Spalding considers collaboration to be a kind of learning lab, where musical ideas and life philosophy are explored. “When I play with Terri Lyne Carrington or Geri Allen or even Prince, yes, what we’re doing musically is one element of what we’ve come together to do, but 95 percent of it is hanging around and talking about everything from buying a house to leading a rehearsal. I learn so much every day from those kinds of interactions.” Inside the music, where instrumentalists are communicating new ideas in the moment, she insists, innovations are still part of the larger group’s exchange. “Particularly in any music that revolves around improvisation, the magic and the beauty of it is that every night something new and different happens. Because we’re inviting the question ‘What will we do tonight?’ ‘What will we do right now?’”
At the same time, Spalding acknowledges that the individual creative process also sustains her. How and when does inspiration strike? “Something new, a melodic idea, will come to you,” she says. “You wonder, ‘Wow, where’d that come from?’” That is the moment, she adds, when it’s important to “stop and take notice.”
She and her older brother grew up with their mother, a single parent, in Portland, Oregon. Spalding dropped out of her magnet school at age 16 because high school, she says, “wasn’t so much about learning, it was about social programming, which can be fun, if you aspire to reign over the social strata of the school.” Eventually she completed her GED. When she wasn’t losing herself in a book, she volunteered at environmental conservation organizations or homeless shelters. “I got that from my mom, she’s a conscientious person,” Spalding says. “She doesn’t like the talking part but the doing part, which I appreciate.” Her bass teacher at the time encouraged her to audition for a scholarship at Portland State University. Later, she moved cross-country to Berklee College of Music in Boston.
She still seems to be discovering who she is onstage as the main attraction. In the tradition of the best blues women, she’s comfortable telling stories as preludes to songs. These conversational moments likely serve to help her audience, who may or may not be well versed in jazz, connect to the music. Spalding and backup singer Chris Turner in- voke the name of slain Florida teen- ager Trayvon Martin as they introduce the song “Black Gold,” her meditation on the hopes and fears of African-American boys. Before performing “Land of the Free,” she alludes to Dupree, who was incarcerated for decades before being cleared by DNA evidence. “I’m not 30 years old yet, I can’t wrap my head around...30 years in prison for a crime I didn’t commit.” She announces that part of her merchandise sales will be donated to the Innocence Project, the organization dedicated to exonerating the wrongfully convicted.

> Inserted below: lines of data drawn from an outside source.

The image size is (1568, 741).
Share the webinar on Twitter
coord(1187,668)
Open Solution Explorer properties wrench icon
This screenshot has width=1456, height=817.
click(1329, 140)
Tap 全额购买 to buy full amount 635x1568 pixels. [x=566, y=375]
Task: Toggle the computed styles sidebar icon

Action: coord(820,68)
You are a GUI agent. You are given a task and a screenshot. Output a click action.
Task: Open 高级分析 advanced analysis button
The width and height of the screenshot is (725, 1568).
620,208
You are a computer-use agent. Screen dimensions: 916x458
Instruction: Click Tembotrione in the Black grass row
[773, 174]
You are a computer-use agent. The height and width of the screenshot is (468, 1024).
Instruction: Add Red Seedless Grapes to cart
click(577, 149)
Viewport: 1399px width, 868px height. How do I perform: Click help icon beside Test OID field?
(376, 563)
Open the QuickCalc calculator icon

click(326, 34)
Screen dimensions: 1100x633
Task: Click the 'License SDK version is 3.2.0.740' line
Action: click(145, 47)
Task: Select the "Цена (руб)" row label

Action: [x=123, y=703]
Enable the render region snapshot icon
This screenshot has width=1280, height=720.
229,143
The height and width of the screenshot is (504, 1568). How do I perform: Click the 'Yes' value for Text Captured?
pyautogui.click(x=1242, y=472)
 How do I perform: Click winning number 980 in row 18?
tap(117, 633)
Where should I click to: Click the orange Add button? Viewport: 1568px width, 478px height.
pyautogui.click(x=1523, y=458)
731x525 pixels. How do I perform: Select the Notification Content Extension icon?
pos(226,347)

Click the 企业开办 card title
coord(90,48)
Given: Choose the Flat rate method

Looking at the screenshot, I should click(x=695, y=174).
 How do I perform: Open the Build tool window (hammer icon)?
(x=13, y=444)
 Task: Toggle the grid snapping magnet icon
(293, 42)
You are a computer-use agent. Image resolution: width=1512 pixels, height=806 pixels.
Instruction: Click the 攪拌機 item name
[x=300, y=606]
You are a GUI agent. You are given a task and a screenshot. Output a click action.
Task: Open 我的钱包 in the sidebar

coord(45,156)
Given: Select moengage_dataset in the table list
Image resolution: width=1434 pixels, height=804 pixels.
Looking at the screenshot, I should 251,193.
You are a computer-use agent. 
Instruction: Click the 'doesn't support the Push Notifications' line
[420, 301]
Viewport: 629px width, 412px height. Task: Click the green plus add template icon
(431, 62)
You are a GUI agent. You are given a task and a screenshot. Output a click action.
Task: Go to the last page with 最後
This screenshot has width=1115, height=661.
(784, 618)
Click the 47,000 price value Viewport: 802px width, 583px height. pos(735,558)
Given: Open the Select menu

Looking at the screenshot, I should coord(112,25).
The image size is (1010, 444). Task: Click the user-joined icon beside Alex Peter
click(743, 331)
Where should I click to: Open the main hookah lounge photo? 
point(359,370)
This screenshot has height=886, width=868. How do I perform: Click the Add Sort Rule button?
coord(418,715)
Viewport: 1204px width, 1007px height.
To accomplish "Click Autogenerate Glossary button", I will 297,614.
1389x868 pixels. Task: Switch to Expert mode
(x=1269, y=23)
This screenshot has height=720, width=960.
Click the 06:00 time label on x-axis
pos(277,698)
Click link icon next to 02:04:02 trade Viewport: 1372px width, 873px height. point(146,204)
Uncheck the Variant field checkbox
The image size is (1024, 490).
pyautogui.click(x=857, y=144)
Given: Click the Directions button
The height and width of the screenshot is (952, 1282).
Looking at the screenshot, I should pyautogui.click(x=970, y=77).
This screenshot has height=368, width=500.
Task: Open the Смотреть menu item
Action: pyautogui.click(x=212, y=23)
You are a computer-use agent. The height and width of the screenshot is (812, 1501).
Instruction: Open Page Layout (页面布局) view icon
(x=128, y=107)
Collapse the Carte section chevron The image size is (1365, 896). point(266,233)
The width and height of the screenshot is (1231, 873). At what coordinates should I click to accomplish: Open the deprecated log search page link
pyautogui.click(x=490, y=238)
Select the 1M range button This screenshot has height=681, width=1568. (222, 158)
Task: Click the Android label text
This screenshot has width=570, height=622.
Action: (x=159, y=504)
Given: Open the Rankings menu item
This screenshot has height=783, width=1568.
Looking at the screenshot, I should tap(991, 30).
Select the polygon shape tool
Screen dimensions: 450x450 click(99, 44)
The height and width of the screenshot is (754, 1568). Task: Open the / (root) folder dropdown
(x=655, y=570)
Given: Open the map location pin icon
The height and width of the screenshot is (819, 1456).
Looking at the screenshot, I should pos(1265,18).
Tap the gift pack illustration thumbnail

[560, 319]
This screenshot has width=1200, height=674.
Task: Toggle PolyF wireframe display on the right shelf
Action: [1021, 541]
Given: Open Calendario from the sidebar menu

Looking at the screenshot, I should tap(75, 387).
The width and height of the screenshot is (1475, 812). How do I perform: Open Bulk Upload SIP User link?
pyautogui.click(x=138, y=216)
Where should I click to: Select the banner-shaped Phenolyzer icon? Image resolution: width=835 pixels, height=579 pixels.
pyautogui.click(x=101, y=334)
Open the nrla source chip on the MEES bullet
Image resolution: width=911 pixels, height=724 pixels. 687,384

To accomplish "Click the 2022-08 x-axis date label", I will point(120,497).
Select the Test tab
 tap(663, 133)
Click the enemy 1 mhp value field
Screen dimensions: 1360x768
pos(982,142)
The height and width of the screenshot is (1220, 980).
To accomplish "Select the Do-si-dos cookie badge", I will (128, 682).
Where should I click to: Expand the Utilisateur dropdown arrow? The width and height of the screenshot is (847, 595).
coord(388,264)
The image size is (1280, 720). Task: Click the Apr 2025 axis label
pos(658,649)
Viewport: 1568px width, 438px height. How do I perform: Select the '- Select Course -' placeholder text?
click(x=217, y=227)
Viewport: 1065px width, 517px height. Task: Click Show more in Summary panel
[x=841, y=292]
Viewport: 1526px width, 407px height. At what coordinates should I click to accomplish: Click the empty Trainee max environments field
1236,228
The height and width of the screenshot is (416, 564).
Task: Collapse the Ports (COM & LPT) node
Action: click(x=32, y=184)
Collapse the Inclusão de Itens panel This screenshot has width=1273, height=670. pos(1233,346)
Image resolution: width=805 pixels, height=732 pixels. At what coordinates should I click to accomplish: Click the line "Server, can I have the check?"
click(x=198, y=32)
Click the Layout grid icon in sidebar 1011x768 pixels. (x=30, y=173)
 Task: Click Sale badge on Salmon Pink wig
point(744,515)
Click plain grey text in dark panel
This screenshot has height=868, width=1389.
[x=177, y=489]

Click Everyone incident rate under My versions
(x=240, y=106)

It’s the music that Spalding thinks most about. “An idea announces itself and it seems like there’s something meaningful to be found by exploring that idea,” she says of the imaginative habits that underlie her creation of original material. “It’s a process of sitting down over days, or hours, months, sometimes years, and trying to coax that idea into its full state of beingness.”
In that same way, she hopes to push jazz into the future. “I’m searching for the most beautiful version of ideas that I receive, leaving the windows open for influences outside jazz,” Spalding says. Ultimately, she adds, she aspires to “create an invitation to explore the music for a larger cross-section of listeners.”